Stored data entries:
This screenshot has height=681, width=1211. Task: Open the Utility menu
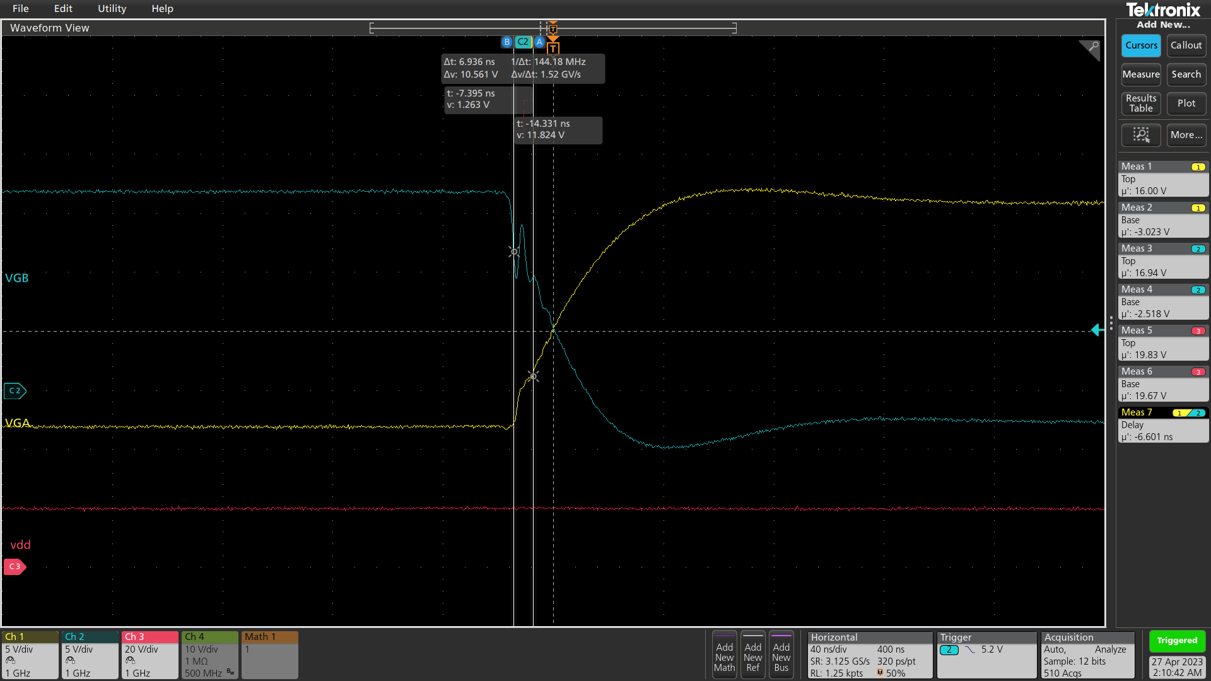coord(112,8)
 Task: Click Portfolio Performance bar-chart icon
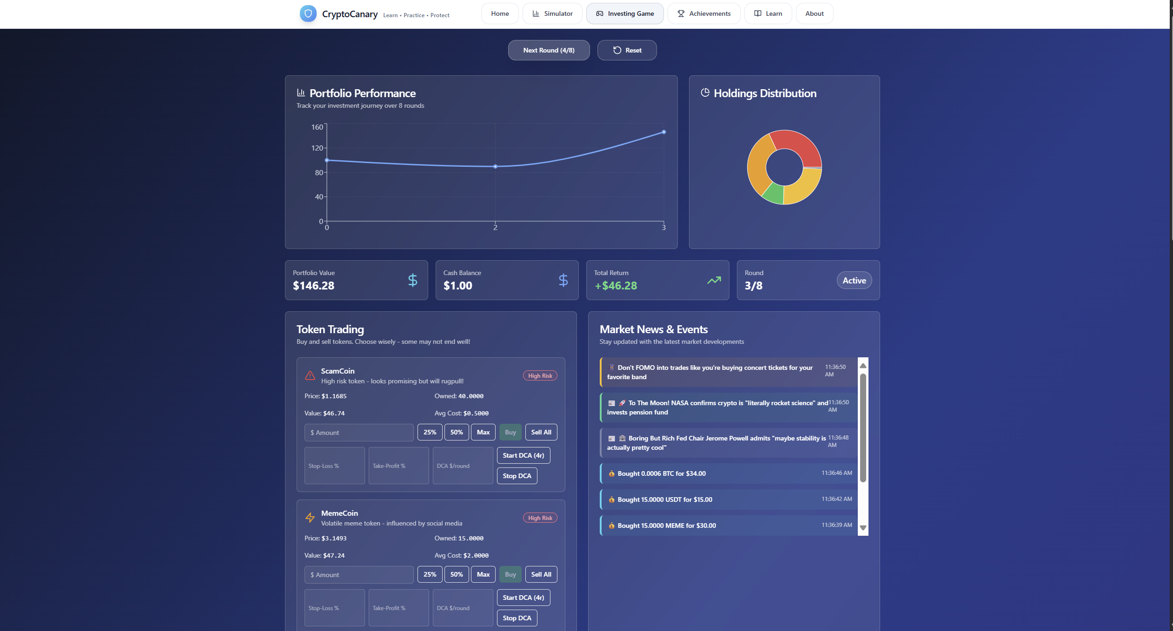point(301,93)
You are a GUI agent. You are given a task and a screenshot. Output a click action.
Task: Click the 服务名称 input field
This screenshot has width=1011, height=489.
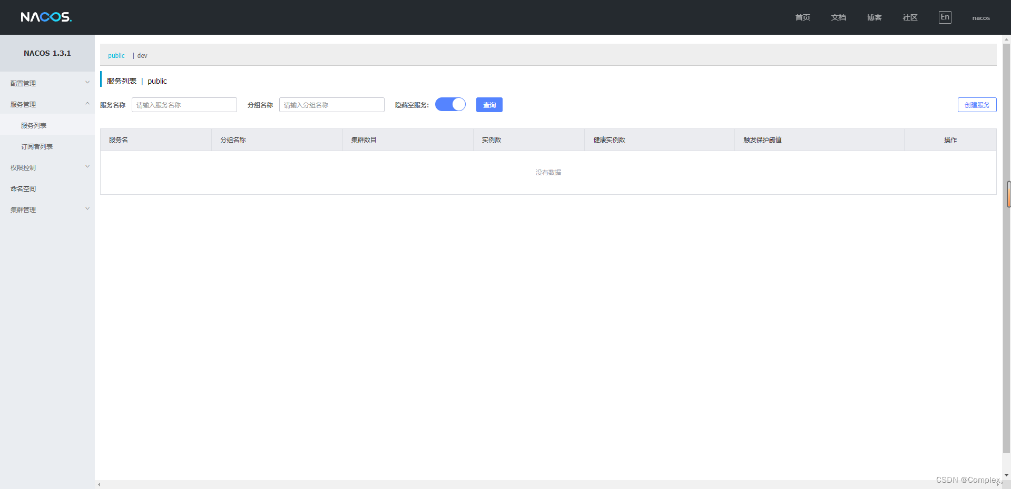point(184,104)
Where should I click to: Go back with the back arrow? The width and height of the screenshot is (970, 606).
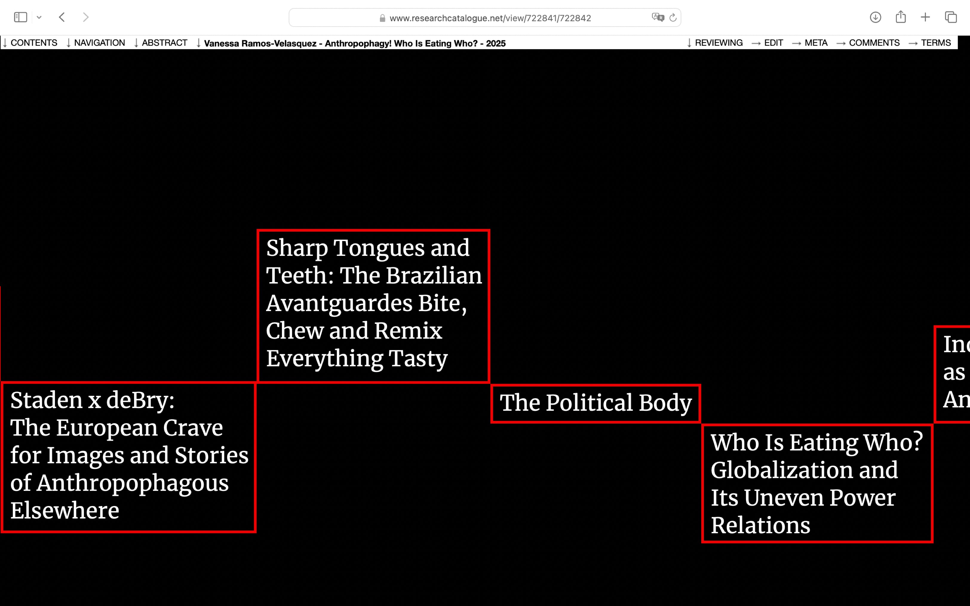coord(62,17)
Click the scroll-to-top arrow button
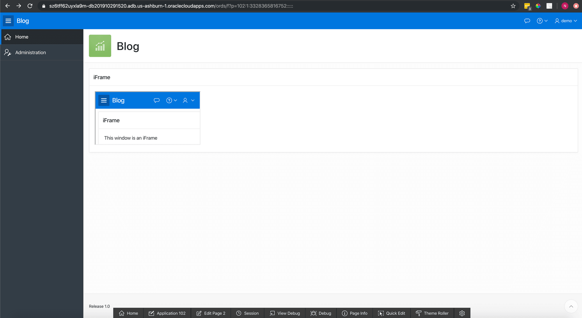Image resolution: width=582 pixels, height=318 pixels. pos(571,306)
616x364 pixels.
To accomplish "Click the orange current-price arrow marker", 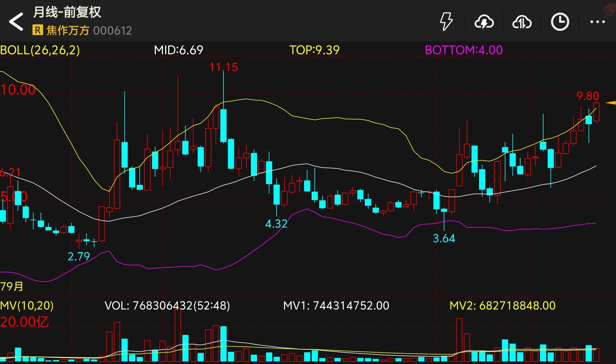I will tap(610, 103).
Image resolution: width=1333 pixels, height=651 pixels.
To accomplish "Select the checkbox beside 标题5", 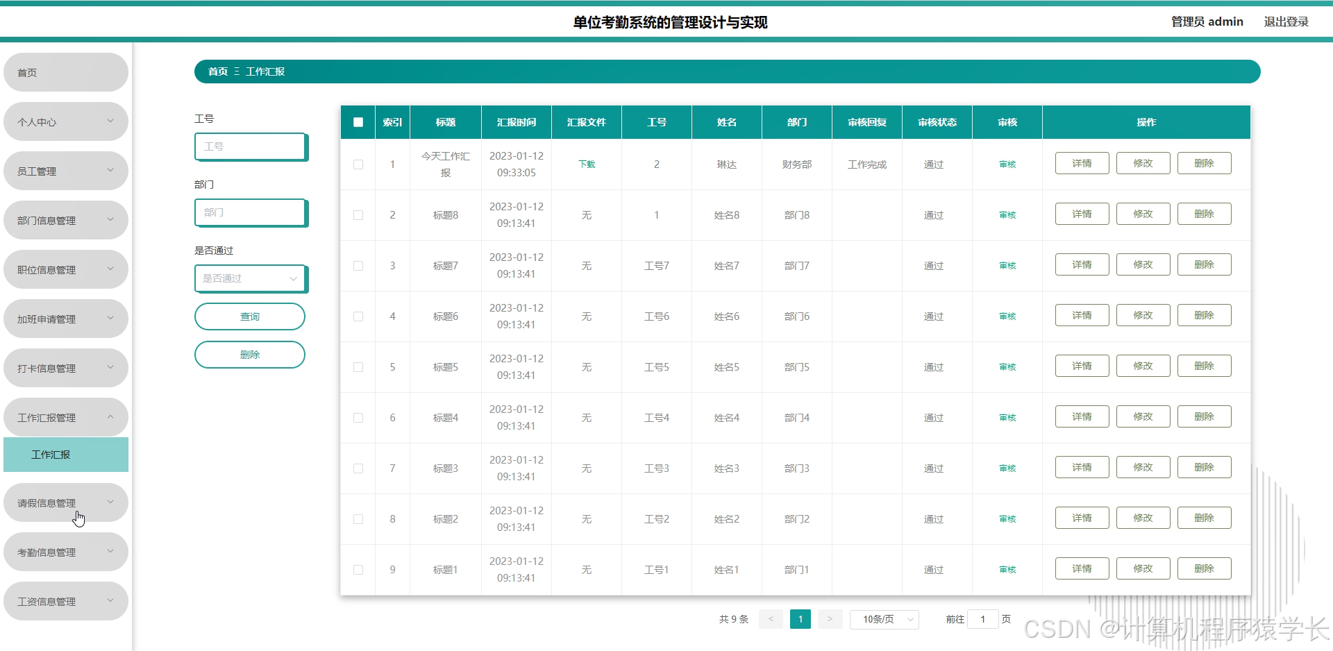I will [358, 366].
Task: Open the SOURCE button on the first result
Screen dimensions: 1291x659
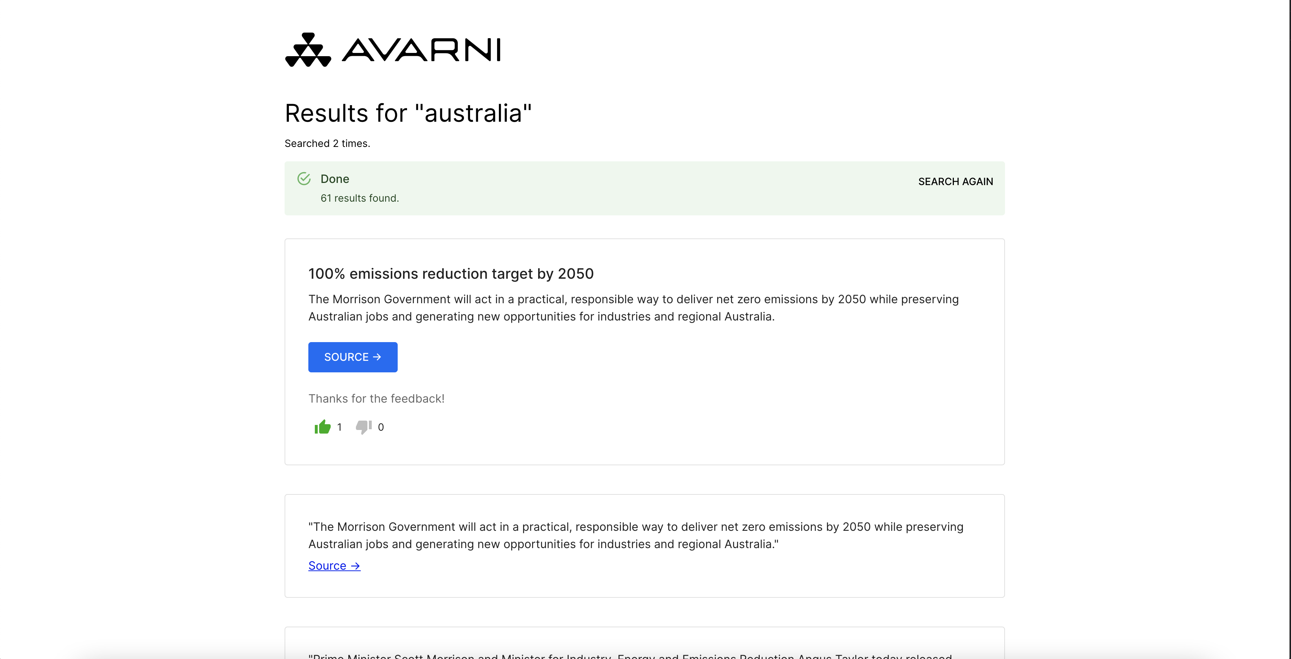Action: coord(353,357)
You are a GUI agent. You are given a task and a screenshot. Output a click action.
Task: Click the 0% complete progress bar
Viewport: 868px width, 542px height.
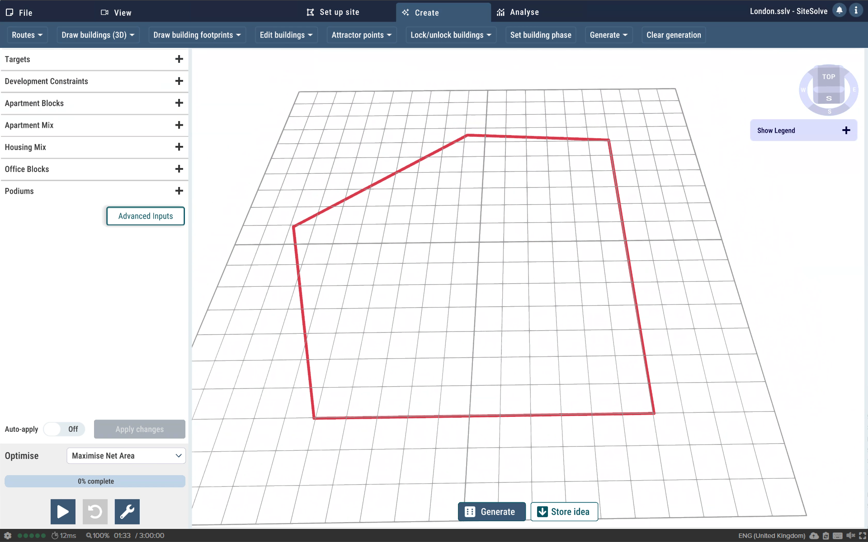click(95, 481)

- TASK DESCRIPTION:
Reproduce exactly the lines from the one containing "Task: Click the 0% complete progress bar" through the last line of the records, both included, leaving out every picture.

- PROBLEM SOLUTION:
Task: Click the 0% complete progress bar
Viewport: 868px width, 542px height.
click(95, 481)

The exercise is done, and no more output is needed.